Una de aquellas mujeres fue Dolores Visi. Es la chica de la derecha en una de las fotos. Una foto sencilla. Posa junto a su hermana delante de un coche. Ambas visten el uniforme de empleadas en una fábrica de productos eléctricos de Lieja (Bélgica). La imagen está tomada en 1970. Dolores tenía 15 años, pero entre los dedos de su mano izquierda sostiene un cigarrillo encendido. "No tuve niñez", explica esta mujer, casada con un belga, madre de dos hijas, residente en Bélgica. "No escogí mi vida. Me trajeron a Bélgica con nueve años, fui a la escuela, aprendí el francés en un año y me convertí en la intérprete de la familia para todo. Tenía que ir al médico, al Ayuntamiento a resolver trámites; en fin, no supe lo que era ser una niña". Su padre, minero, enfermó cuando Dolores tenía 14 años, y ese hecho la obligó a trabajar en una fábrica de componentes electrónicos. Era un trabajo en cadena. Pudo estudiar por las noches y obtener el secretariado. "Todas esas circunstancias me hicieron sentir extranjera. Durante muchos años no quise ser española", reconoce. Ese conflicto interno se ha resuelto. Hace algún tiempo ha recuperado la nacionalidad española. Viaja con frecuencia a Almería, de donde era natural su madre.
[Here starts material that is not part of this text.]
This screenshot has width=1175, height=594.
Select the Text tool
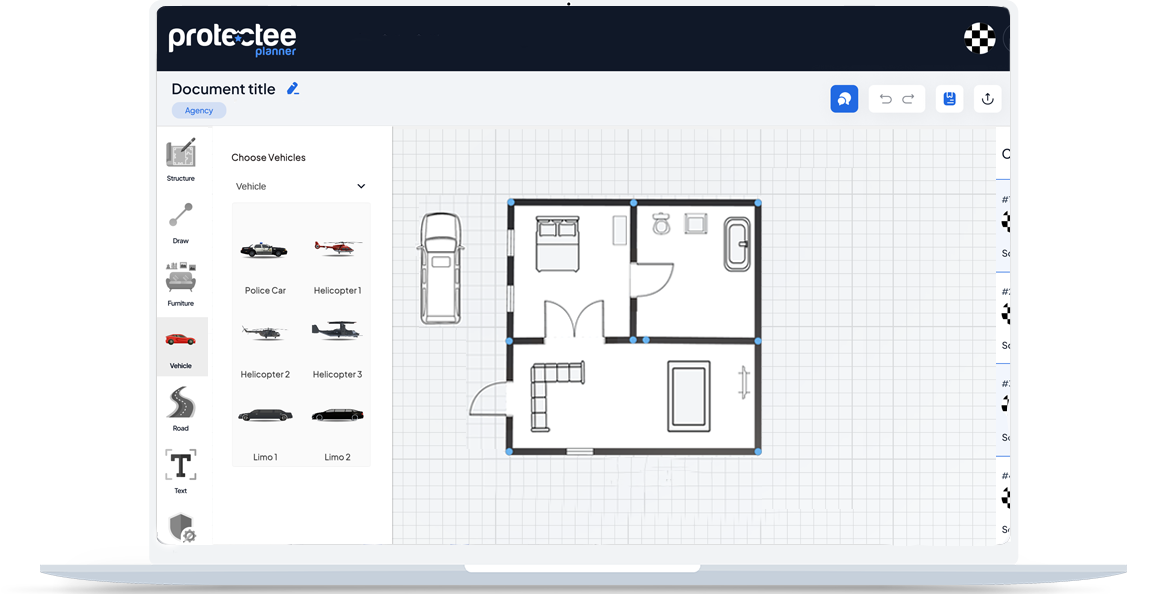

Y allí piensa regresar cuando se jubile.
El 80% de aquellos emigrantes volvieron a casa. Sufrieron el desarraigo y la incomprensión de un país que nunca ha reconocido el esfuerzo que hicieron. En la mayoría de los casos les quedó la impresión de que aquella aventura no sirvió para mejorar su calidad de vida respecto de aquellos que se quedaron. Una parte vivió una segunda emigración en suelo español. Y otra parte decidió quedarse hasta el final. Tal es el caso de Herminio, de José y de Dolores, tres ejemplos de entre los cerca de medio millón de españoles censados en los países de la Unión Europea, tres rostros anónimos en tres imágenes fotográficas, tres miradas de emigrantes.